> INSTRUCTION A:
Answer these about the wifi channel thread:
(i) Which channel does the Wistron CM9 start using when no channel is declared?
(ii) What error comes up when any of channels 1 to 11 is defined?
(iii) What does Giancarlo Razzolini say is always better?

I didn't check the code yet but my Wistron CM9 definitely works 
without defining a channel explicitly when setup as host AP. It starts 
using channel 36 if nothing is declared. Also it is visible in the 
spectrum using channel 36.
Only defining any of channels 1 to 11 gives:
ifconfig: SIOCS80211CHANNEL: Invalid argument
while the MiniPCI card is supposed to be tri-band.
But I don't want to hijack this thread with my own problem.

So I think that it uses the lowest available channel if nothing is 
declared in hostname.if or with ifconfig.

Cheers
Eike



Re: Unable to associate with wifi AP until channel changed on AP

2013-12-26 Thread Giancarlo Razzolini
Em 26-12-2013 11:24, Eike Lantzsch escreveu:
 I didn't check the code yet but my Wistron CM9 definitely works
 without defining a channel explicitly when setup as host AP. It starts
 using channel 36 if nothing is declared. Also it is visible in the
 spectrum using channel 36. Only defining any of channels 1 to 11
 gives: ifconfig: SIOCS80211CHANNEL: Invalid argument while the
 MiniPCI card is supposed to be tri-band. But I don't want to hijack
 this thread with my own problem. So I think that it uses the lowest
 available channel if nothing is declared in hostname.if or with
 ifconfig. Cheers Eike 

I believe this is the default behavior, to use channel 1, or, in your
case, the first 5GHz channel which is 36. This probably can vary from
card to card, firmware to firmware. Anyway, it's always better the
declare the channel.

-- 
Giancarlo Razzolini
GPG: 4096R/77B981BC



Re: Unable to associate with wifi AP until channel changed on AP

2013-12-26 Thread electronmuontau neutrino
Thanks for all the replies!

(Records from a pointing dataset)
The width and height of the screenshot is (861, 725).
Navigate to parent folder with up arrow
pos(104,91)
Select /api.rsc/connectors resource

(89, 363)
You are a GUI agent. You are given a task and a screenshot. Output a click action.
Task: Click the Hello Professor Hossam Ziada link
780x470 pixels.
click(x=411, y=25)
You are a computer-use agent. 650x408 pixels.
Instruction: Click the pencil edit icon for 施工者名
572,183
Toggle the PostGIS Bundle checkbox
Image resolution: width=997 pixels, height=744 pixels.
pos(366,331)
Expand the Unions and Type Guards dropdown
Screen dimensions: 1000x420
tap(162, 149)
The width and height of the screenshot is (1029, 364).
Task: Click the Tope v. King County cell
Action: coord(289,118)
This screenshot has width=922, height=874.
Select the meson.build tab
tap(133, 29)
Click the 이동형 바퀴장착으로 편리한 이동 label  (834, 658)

> INSTRUCTION B:
In the records, substitute "drop-down menu" for "dropdown" from the line with "You are a computer-use agent. 650x408 pixels." up to and including the last line of the records. Write out only those lines, with nothing else changed.

> TASK ANSWER A:
(i) Channel 36.
(ii) ifconfig: SIOCS80211CHANNEL: Invalid argument
(iii) To declare the channel.

> TASK ANSWER B:
You are a computer-use agent. 650x408 pixels.
Instruction: Click the pencil edit icon for 施工者名
572,183
Toggle the PostGIS Bundle checkbox
Image resolution: width=997 pixels, height=744 pixels.
pos(366,331)
Expand the Unions and Type Guards drop-down menu
Screen dimensions: 1000x420
tap(162, 149)
The width and height of the screenshot is (1029, 364).
Task: Click the Tope v. King County cell
Action: coord(289,118)
This screenshot has width=922, height=874.
Select the meson.build tab
tap(133, 29)
Click the 이동형 바퀴장착으로 편리한 이동 label  (834, 658)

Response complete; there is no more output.